What you should do
Rewrite the rows below, putting "Point out the location of" in place of every "Identify the location of" and keeping everything else the same.

Data on locating visible targets:
_ _ _ _ _ _ _
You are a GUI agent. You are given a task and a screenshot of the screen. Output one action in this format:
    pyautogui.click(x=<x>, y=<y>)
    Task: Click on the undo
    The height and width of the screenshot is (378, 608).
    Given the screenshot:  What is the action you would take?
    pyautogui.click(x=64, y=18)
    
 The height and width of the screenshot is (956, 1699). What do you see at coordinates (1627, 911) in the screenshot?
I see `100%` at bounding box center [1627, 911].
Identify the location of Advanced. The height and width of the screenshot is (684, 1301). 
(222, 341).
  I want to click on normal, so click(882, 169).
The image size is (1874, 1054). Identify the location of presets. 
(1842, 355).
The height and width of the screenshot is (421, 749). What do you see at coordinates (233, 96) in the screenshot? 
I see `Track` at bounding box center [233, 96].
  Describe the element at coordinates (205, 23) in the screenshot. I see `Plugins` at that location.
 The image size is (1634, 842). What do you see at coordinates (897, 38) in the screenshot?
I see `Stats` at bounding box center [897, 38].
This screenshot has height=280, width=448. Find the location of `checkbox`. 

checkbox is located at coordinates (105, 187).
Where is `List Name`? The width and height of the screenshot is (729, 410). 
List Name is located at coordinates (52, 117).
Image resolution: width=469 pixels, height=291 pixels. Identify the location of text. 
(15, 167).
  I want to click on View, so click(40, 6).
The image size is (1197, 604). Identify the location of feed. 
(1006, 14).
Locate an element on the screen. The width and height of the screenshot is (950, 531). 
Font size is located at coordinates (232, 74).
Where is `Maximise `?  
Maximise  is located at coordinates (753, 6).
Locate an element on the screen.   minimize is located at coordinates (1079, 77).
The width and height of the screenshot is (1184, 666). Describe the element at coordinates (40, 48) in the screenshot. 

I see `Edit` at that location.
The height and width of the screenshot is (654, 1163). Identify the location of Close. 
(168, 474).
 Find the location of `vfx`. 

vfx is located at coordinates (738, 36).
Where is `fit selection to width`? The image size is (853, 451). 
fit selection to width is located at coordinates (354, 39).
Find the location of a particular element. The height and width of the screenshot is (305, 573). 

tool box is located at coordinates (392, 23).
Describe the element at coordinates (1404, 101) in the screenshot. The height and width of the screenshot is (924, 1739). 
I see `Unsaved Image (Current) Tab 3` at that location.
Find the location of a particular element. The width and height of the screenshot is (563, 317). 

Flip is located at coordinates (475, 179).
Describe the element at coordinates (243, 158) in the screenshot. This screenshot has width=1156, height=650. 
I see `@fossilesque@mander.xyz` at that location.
_ _ _ _ _ _ _
Solution to the exercise
You are a GUI agent. You are given a task and a screenshot of the screen. Output one action in this format:
    pyautogui.click(x=<x>, y=<y>)
    Task: Click on the undo
    The height and width of the screenshot is (378, 608).
    Given the screenshot:  What is the action you would take?
    pyautogui.click(x=64, y=18)
    
 The height and width of the screenshot is (956, 1699). What do you see at coordinates (1627, 911) in the screenshot?
I see `100%` at bounding box center [1627, 911].
Point out the location of Advanced. The height and width of the screenshot is (684, 1301). 
(222, 341).
  I want to click on normal, so click(882, 169).
The image size is (1874, 1054). Point out the location of presets. 
(1842, 355).
The height and width of the screenshot is (421, 749). What do you see at coordinates (233, 96) in the screenshot? 
I see `Track` at bounding box center [233, 96].
  Describe the element at coordinates (205, 23) in the screenshot. I see `Plugins` at that location.
 The image size is (1634, 842). What do you see at coordinates (897, 38) in the screenshot?
I see `Stats` at bounding box center [897, 38].
This screenshot has height=280, width=448. Find the location of `checkbox`. 

checkbox is located at coordinates (105, 187).
Where is `List Name`? The width and height of the screenshot is (729, 410). 
List Name is located at coordinates (52, 117).
Image resolution: width=469 pixels, height=291 pixels. Point out the location of text. 
(15, 167).
  I want to click on View, so click(40, 6).
The image size is (1197, 604). Point out the location of feed. 
(1006, 14).
Locate an element on the screen. The width and height of the screenshot is (950, 531). 
Font size is located at coordinates (232, 74).
Where is `Maximise `?  
Maximise  is located at coordinates (753, 6).
Locate an element on the screen.   minimize is located at coordinates (1079, 77).
The width and height of the screenshot is (1184, 666). Describe the element at coordinates (40, 48) in the screenshot. 

I see `Edit` at that location.
The height and width of the screenshot is (654, 1163). Point out the location of Close. 
(168, 474).
 Find the location of `vfx`. 

vfx is located at coordinates (738, 36).
Where is `fit selection to width`? The image size is (853, 451). 
fit selection to width is located at coordinates (354, 39).
Find the location of a particular element. The height and width of the screenshot is (305, 573). 

tool box is located at coordinates (392, 23).
Describe the element at coordinates (1404, 101) in the screenshot. The height and width of the screenshot is (924, 1739). 
I see `Unsaved Image (Current) Tab 3` at that location.
Find the location of a particular element. The width and height of the screenshot is (563, 317). 

Flip is located at coordinates (475, 179).
Describe the element at coordinates (243, 158) in the screenshot. This screenshot has width=1156, height=650. 
I see `@fossilesque@mander.xyz` at that location.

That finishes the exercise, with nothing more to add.